Drawn to hip-hop music by Gorillaz’s 2001 eponymous release—which he first listened to at age 6 in his dad’s record store, Spencer’s 206—Downey started using GarageBand, a basic (but still fairly complex) music software program—when he was around 10 years old.

By age 15, he had his own studio in an office building behind C’ville Coffee. “I couldn’t record during the day, because there were people doing paperwork all around me,” Downey says with a chuckle. He’d head over to the studio in the evening after working at his family’s business, Carpe Donut, which was right across the street on Allied Lane.

The first rappers Downey worked with were guys from his neighborhood “who just happened to rap.” He remembers recording a kid who’d mowed his parents’ lawn.

Last year, in addition to Riley’s Summer Complex, Downey engineered a number of other local projects, including electropop, funk and hip-hop act Ammon Winder’s Turquoise Transcendence’s Dayz in the Moonlight, dogfuck’s hip-hop record Rectangle and Keese’s False Hope EP.

Keese, one of Charlottesville’s most promising young rappers, says that working with Downey has improved his songwriting and his live performances. “I used to record and engineer my own music for a long time, but it was very exhausting and time-consuming,” says Keese. “It sounded good but I was missing someone who had the knowledge and experience—Finn is that guy.”

When Keese went to Downey’s studio for a fellow rapper’s session, he was impressed with the engineer’s passion for hip-hop music and his ability to lay down a beat. Keese booked his own session with Downey a few weeks later, and they’ve been working together ever since.

“Finn was eager to do whatever it took to make [the songs on False Hope] sound as good as possible,” Keese says. “It’s fun working with Finn because you learn a lot. He inspires me to go harder and make the best music possible.”

Riley credits him with bringing her out of her shell musically. Though she’d played music all her life, she was shy about it.

“Finn heard the potential in my voice. ‘Just sing a little louder; I’ll make a beat for you,’ he said. It was very nerve-wracking for me, but eventually I got it out. It laid my foundation.”

Downey says he listens to a lot of records “and just tries to copy what they’re doing.” Nas’ Illmatic, Frank Ocean’s Channel Orange and the Allman Brothers’ At Fillmore East are some favorites, and he marvels at the engineering on Television’s Marquee Moon.

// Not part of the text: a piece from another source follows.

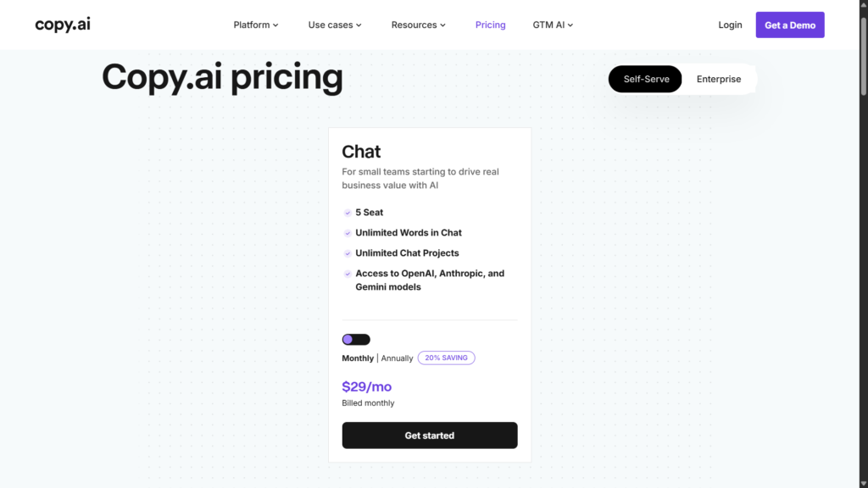Open the Login link
868x488 pixels.
730,25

“That era, the mid-1970s, they were so into the pan, and those records are so fat. They’re so wide. I love putting speakers on opposite ends of the room and listening” to all the space between. It’s an example of how audio engineering can alter the listening experience and make (or break) a record, and it’s something Downey keeps in mind as he works in the studio.

“You have all these rappers who are like, ‘Finn, let me get a verse on that. Let me do this, let me do that,’” Riley says. “People come to him with music, but he also puts out music that people [want to] throw verse on,” says Riley, adding that “when it’s done, it’s perfect and it’s cool.”

Downey’s much more humble about what he’s doing. He jokes that as Charlottesville’s hip-hop scene grows, it’d be great if everyone in the scene could be driving a Bugatti in a year or two. But he knows that’s a way off, so for now, he says he’s keeping things simple: “All I’m trying to do is give beats to rappers.”